By Stelios Orphanides
Bank of Cyprus, the island’s largest lender, has decided to change its fees and commissions for services for the first time since 2010 in an attempt to divert more business from traditional banking to online banking.
The new fees and commissions which will become effective on October 17, are included in a 16-page catalogue sent to the bank’s customers earlier this month. “We will consider that you have accepted the revised catalogue unless you notify the bank before it becomes effective and notify the bank that you wish to terminate your accounts without any extra charge if your accounts are covered by the Law on Payment Services (Current Accounts, Saving Accounts, Cards and Alerts),” Bank of Cyprus told its customers in an accompanying letter.
“We remind you that you can reduce your transaction costs by using alternative service channels”.
The decision of the bank, which pursues a listing at the London Stock Exchange and reduced its staff levels by 350 in the first half of the year from over 4,300 in December 2015 via a repeatedly revised voluntary retirement scheme, will not affect the interest rates, a source said on condition of anonymity.
Considerations related to the bank’s environmental footprint, transparency, changing technology and need to reduce costs for smaller enterprises were behind the decision to change charges covering the entire range of the bank’s services, he said.
“The increases, which are isolated, mainly refer to two categories of services,” the source continued. “Firstly, those that do not appeal to customers with small balances or volume of business, and secondly, those who can be served electronically through newly available service channels. Through these channels, service is cheaper or free, more transparent, faster and more environmentally friendly, while offering more control to the customer”.
The source said that Bank of Cyprus customers should expect “no significant increase” in transacting with the bank. “For example, if you have a current account with an overdraft limit of €8,000 you will be additionally charged about 30 cents per month,” he said adding that the quarterly saving for a client with a €2,000 limit will amount to €1.

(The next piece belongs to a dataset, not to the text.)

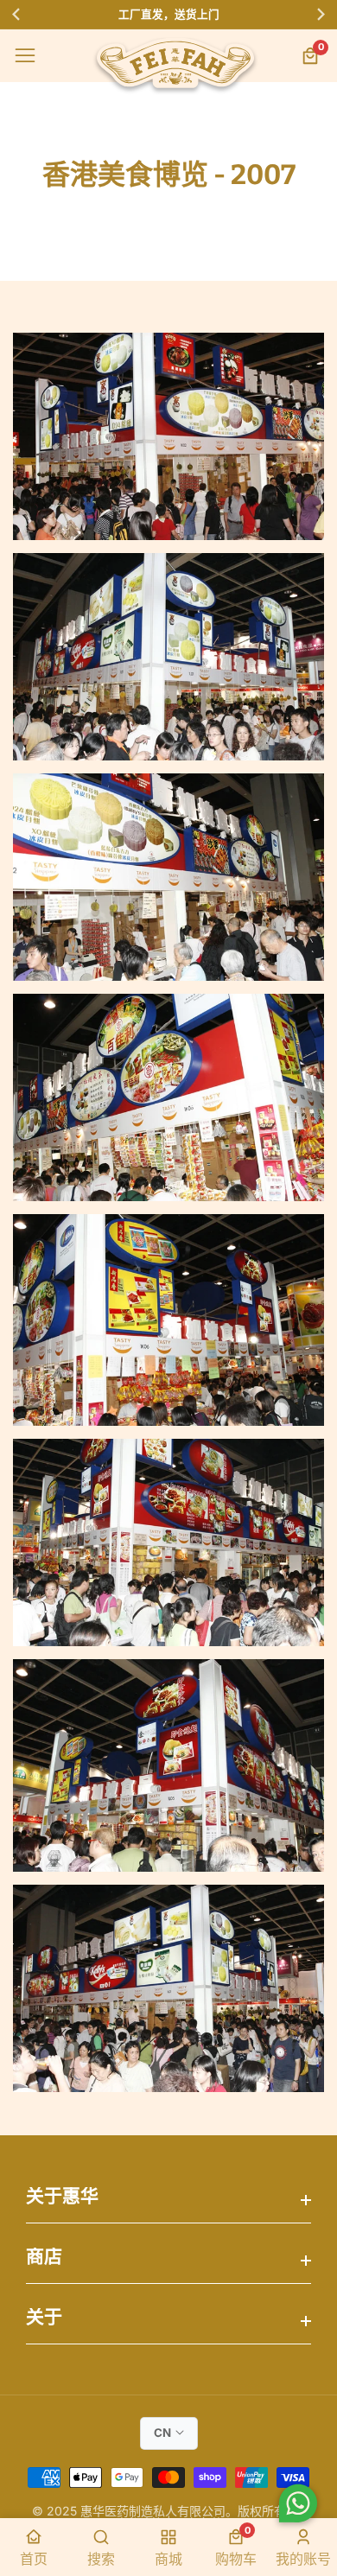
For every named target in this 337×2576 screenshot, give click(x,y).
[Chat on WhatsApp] (298, 2506)
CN (162, 2432)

A comparison of the current list of fees and commissions with the one that becomes effective in less than two months shows that Bank of Cyprus will customers €3 every quarter if with their current account (overdraft) limit is up to €3,000, €5 per quarter in the case of accounts with a limit of up to €10,000 and €35 per quarter for limits up to €100,000. Currently, Bank of Cyprus customers pay €4 every three months for limits up to €10,000 and €30 for limits up to €100,000.
Customers with limits of up to €1m will be charged from October 17 onwards €200 and those with limits over €1m will be charged €500 every quarter compared to currently €130 and €250 respectively.
Bank of Cyprus will also charge its customers €15 for the issue of a cheque book or €5 more. Orders to stop cheque payments will cost €10 per cheque and €25 per order instead of €8 and €20 respectively, while the service will be free of charge for users of the Bank of Cyprus’s “1bank” online and mobile phone banking service. In addition, the bank will charge 0.2 per cent or at least €5 for the redemption of cheques issued by customers of other commercial banks.
The Bank of Cyprus source said that the changes are likely to affect customers serviced at its International Business Units.
“This is primarily due to the increased costs of servicing the specific customers” caused by anti-money laundering controls, security of transactions, extensive service hours and employment of multilingual staffers to address the needs of Russian and Chinese speakers, he said. “We have invested in in infrastructure and in new procedures in order to provide a high level of service to our customers who are primarily non-Cyprus residents doing business abroad”.